Puddintane
Puddintane

Reputation: 5

Linking 2 IDs to display either one depending on which is being addressed

I have a games database and I need to create pairs of similar games in another table. So, let's say, game ID 5 and ID 12 need to be paired, which should be like this:

---------------------------
| PairID | First | Second |
---------------------------
|   1    |   5   |   12   |
---------------------------

So what I need basically is to join pairs and games tables and select and display data for all IDs of each pair depending on which game is being browsed. That is, if it's game ID 5 then ID 12 should be displayed and vice versa. Seems pretty trivial at first, except I discovered there is no neareast elegant solution to this, where the major problem is the order of IDs in the pairs table.

First of all, with this scheme I'm forced to use two separate joins of the 'games' table and select both games' data regardless like this:

SELECT simpairs.id, simpairs.first, simpairs.second,
        games_one.id AS first_id, games_two.id AS sec_id,
        games_one.title AS first_title, games_two.title AS sec_title,
        games_one.year AS first_year, games_two.year AS sec_year
        FROM simpairs
        LEFT JOIN games AS games_one ON simpairs.first = games_one.id
        LEFT JOIN games AS games_two ON simpairs.second = games_two.id
        WHERE simpairs.first = <id> OR simpairs.second = <id>

Secondly, I need the script to pick out and display the correct data like this:

$id = $_GET['id'];
while($row = mysqli_fetch_assoc($res)) {
    if($row['first_id'] != $id) {
        $game_id = $row['first_id'];
        $title = $row['first_title'];
        $year = $row['first_year'];
    } else {
        $game_id = $row['sec_id'];
        $title = $row['sec_title'];
        $year = $row['sec_year'];
    }
...
}

Ok, so this is already pretty messy. Still, the biggest issue is sorting the output alphabetically.
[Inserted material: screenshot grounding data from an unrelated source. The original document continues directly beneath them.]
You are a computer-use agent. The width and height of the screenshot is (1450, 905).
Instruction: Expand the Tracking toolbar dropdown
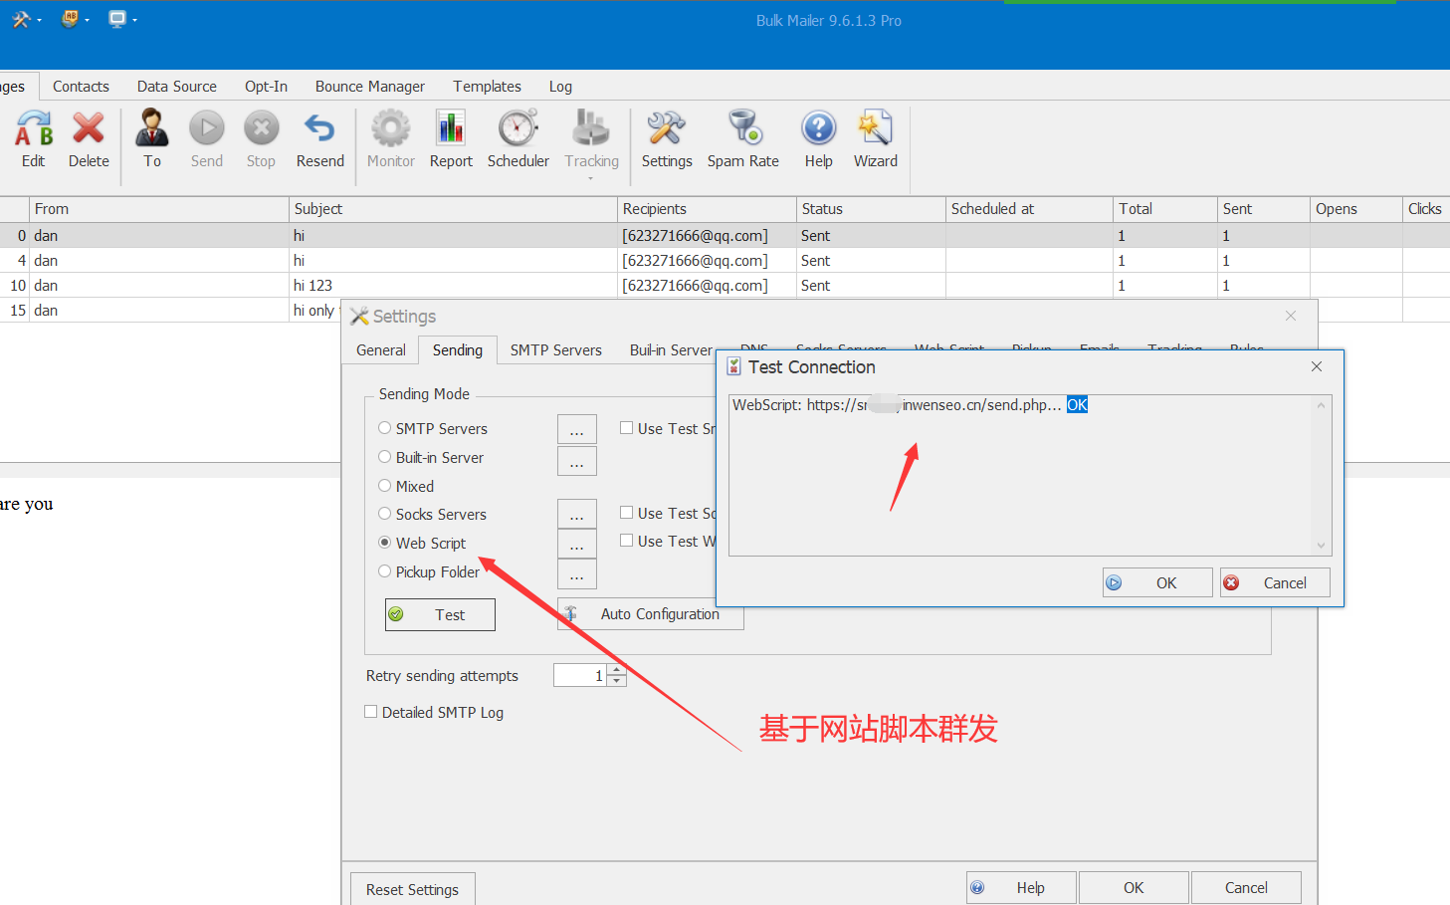click(591, 178)
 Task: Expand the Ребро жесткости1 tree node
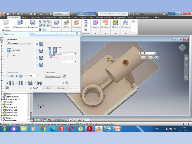pyautogui.click(x=2, y=99)
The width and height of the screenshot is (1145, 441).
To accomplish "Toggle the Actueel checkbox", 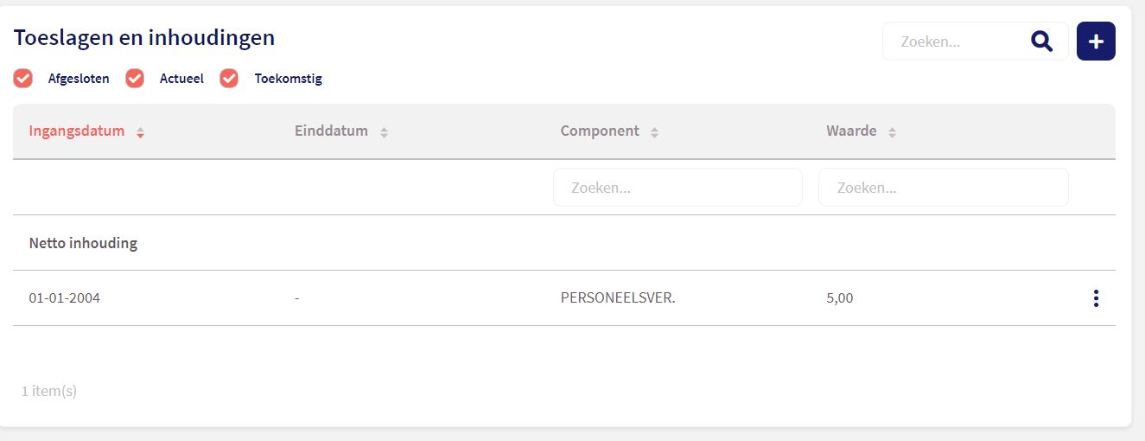I will [135, 79].
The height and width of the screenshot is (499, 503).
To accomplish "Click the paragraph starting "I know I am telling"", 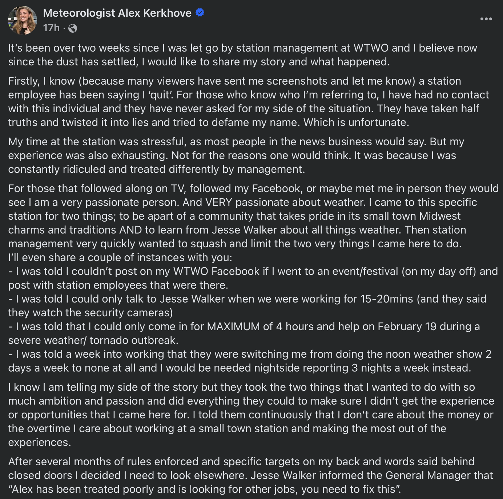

Obviously, it can't be easily done on the SQL side unless the query is somehow rebuilt for which there is no apparent route as it must include an equivalent for PHP condition, or the pairs table should be modified to contain a mirrored pair for each new entry like this:

---------------------------
| PairID | First | Second |
---------------------------
|   1    |   5   |   12   |
---------------------------
|   2    |  12   |   5    |
---------------------------

This would work of course and I would only need 1 join instead of 2, which would also make sorting easier directly on the SQL side, yet this also doesn't seem very elegant as I would have to perform two inserts for each new pair instead of just 1 plus clutter the database with mirrored entries making it exactly 2 times larger. I mean, if this is the right way then I guess I'm fine with that.

Sorting data on the script side is no less daunting. Typically, arrays are used for the occasion, except this time around I don't see how it can be achieved effectively. I will need to store ID, game title and year of release somehow and then sort everything based on titles alone. Meaning, I should be probably using 2 dimensional arrays where titles act as parent keys for sub-arrays containing IDs and years, then I should somehow sort only the parent keys without affecting the sub-arrays and I really don't know how to do that nor if it's worth it at all. All in all, seems like unnecessary strain to both the database and the script.

So what would be the optimal solution here?

Upvotes: 0

Views: 157

Answers (1)

Erik
Erik

Reputation: 380

You have an id that relates to a game in the games table. You have a table that links other game id's to the main game id You want to show a list of those linked games and related info.

Select lg.*
FROM `games` g
LEFT JOIN `simpairs` s
ON s.first = g.id OR s.second = g.id
JOIN `games` lg // linked games
on lg.id = case when s.first = g.id then s.second else s.first end
where g.id = ?

Let me know if you have any questions, it's pretty self explanatory. Though it does assume simpairs never has reverse duplicate values in first and second otherwise you might need to filter those out.